Pra fechar, uma entrada rápida em spoilers pra comentar o twist que mudou tudo e ninguém poderia imaginar que ia acontecer!!!

Depois de pelo menos uns cinco episódios com o protagonista repetindo a todo momento como tava tudo bem fazer tudo que desce na telha por se tratar de um mundo virtual, descobrimos que na verdade aquele nunca fora um mundo virtual, apenas uma outra possibilidade de Terra. Além do fato de ser meio óbvio de maneira geral, eu gostaria de dar uns passos para trás: o personagem não tinha qualquer motivo para acreditar que aquele era um mundo virtual. Eles sempre foram transportados de um lugar pra outro com um passe de mágico, e o mundo “real” ficava quase que parado no tempo quando eles saltavam. Sério, não faz o menor sentido ele simplesmente supor que era um mundo virtual.

E mais ainda, era muito claro que nenhum dos personagens com quem ele contracenou até ali se tratava de um NPC ou algo do gênero.
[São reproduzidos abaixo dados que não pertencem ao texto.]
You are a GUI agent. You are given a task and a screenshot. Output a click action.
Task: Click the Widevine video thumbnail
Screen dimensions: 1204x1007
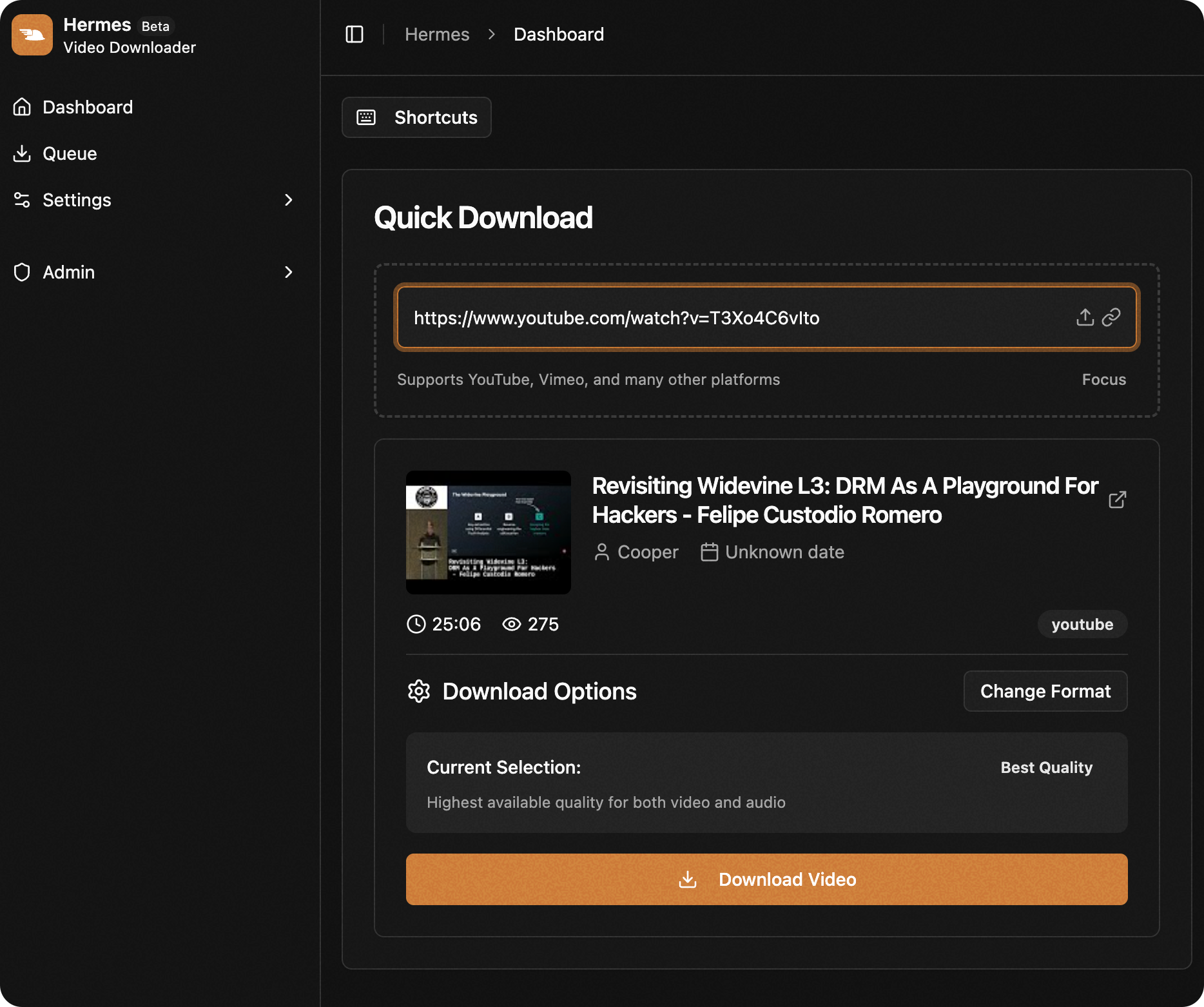(x=489, y=533)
Então quando ele literalmente ateia fogo a um deles e vê ele morrer queimado, é meio bizarro o personagem simplesmente ignorar “por ser virtual”. Mas tá aí, grande twist que eu já vi em ao menos uns cinco outros lugares, e todos executaram melhor, inclusive no fato choque.

É tudo tão caricato e tosco que, poucos episódios depois, o protagonista enfrenta um monstro das neves. Depois de derrotar a fera, aparecem os filhotinhos chorando em cima do cadáver do pai, só para o protagonista responder como ele não se importa, já que é tudo virtual.
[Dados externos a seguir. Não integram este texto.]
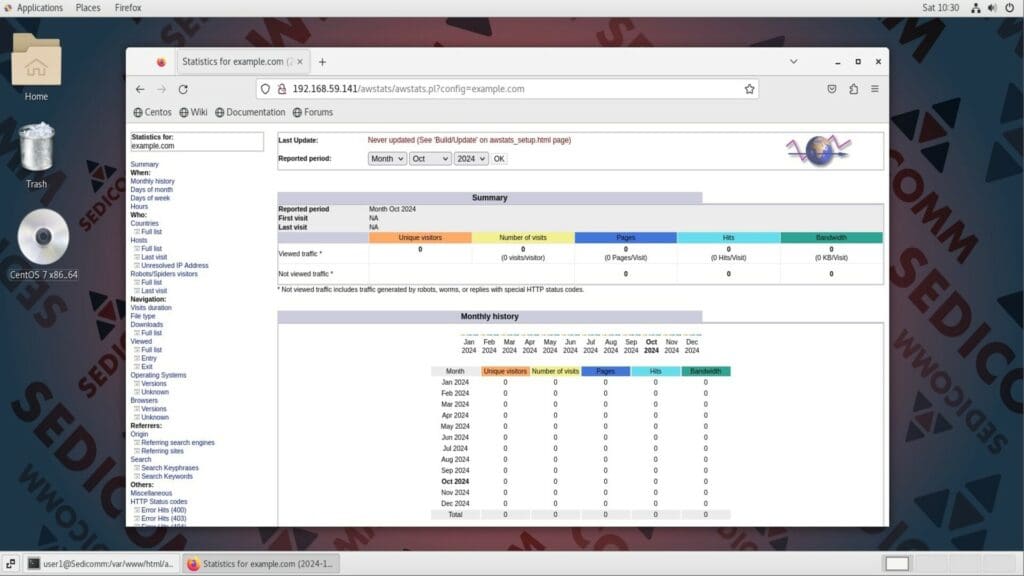Click the forward navigation arrow

tap(161, 88)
Não existe sequer um aspecto de Million Lives que não seja péssimo. Do começo ao fim, passando por roteiro, ritmo, personagens, animação, character design. Tudo é feito de maneira porca, mesmo que a história legitimamente acredite o contrário. E é justamente por tudo isso que foi uma experiência completamente maravilhosa de se ter. Se algo vai ser um lixo, que ao menos seja um lixo completo, e I’m Standing on a Million Lives excedeu minhas expectativas nesse sentido. Estou mais que pronto pro lançamento da segunda temporada no meio do ano que vem.

E você, assistiu I’m Standing on a Million Lives? Gostou? Odiou? Diz aí o que achou e, claro, qual o próximo anime que deve aparecer por aqui.